The clerk nodded. "But - "

"But nothing!" Impatiently Blair brushed aside all objections. "Why, I hadn't the remotest idea how I was going to get started. It's a rattling piece of good luck, and we'll fix it up right now!"

"Yes, but - " Still the other man hesitated. "It sounds all right enough, - from your end of it especially, but you'd better see her first. She's a proud little piece, - doesn't like obligations of any kind, - and a stranger, - a man - I'm sorry to discourage you, but I don't believe she'll have a thing to do with it."

In Blair's eyes impatience threatened to become something more emphatic.

"It's a business proposition pure and simple," he argued. "She gives me all the information she's been able to get together, and I pay her expenses while she does it. That gives her a chance to finish her own work, don't you see? A mighty good proposition for her, too, I should say, and if she doesn't see it that way herself, - why, - well, she isn't as intelligent as she looks, that's all!"

"Providing you can persuade her it is just business. I'd advise you to talk with her first, just the same. And you'll have to be quick about it, too. She's planning to wait in the village tonight for the morning boat, and she'll be starting down about now."



Outside was one of those radiant nights intended for dreams and the makers of dreams. Over an ocean white with light long breakers rolled crests gleaming with silver that fell in soft thunder on the beach. Miss Hastings, hurrying along the board-walk to the village, glanced at them and looked quickly away.
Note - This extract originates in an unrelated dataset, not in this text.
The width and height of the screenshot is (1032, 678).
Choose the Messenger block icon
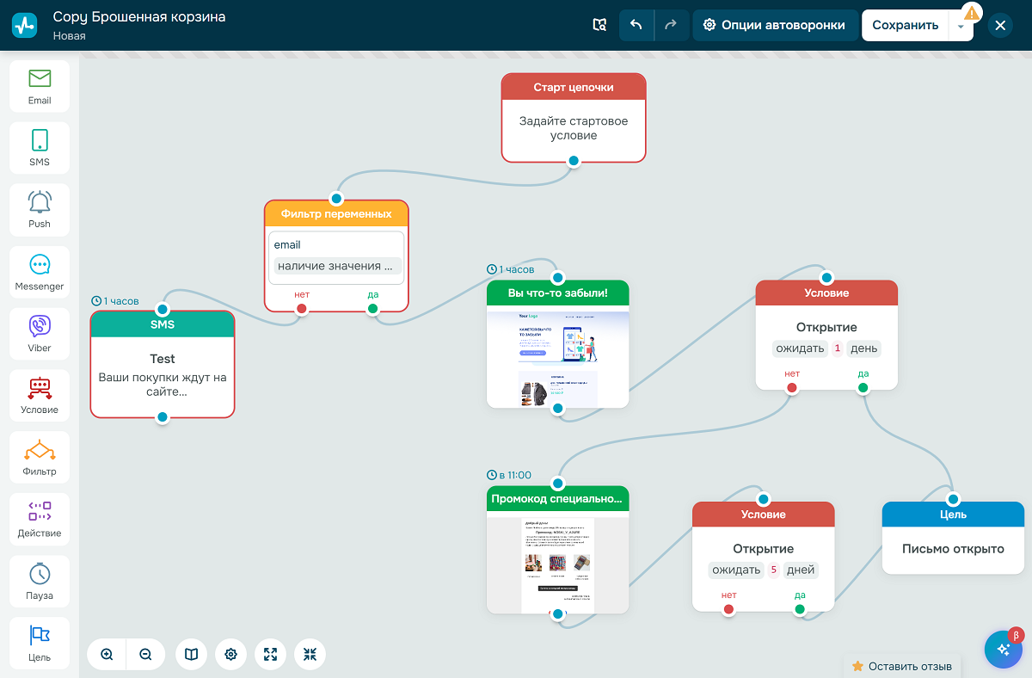pos(40,272)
"Oh, I say!" came a voice out of the darkness behind her, "if you don't mind, hold on there a minute, will you? Wait for me, please!" The voice was that of a man, pleasant, but exceedingly determined. Without so much as turning her head Miss Hastings quickened her steps.

But it was of no use. Whoever her pursuer might be, he was even then at her side.

"I beg your pardon," breathlessly he began again, "but I've been chasing you all the way down from the hotel. I want you to come right back there with me. I have a proposal to make to you."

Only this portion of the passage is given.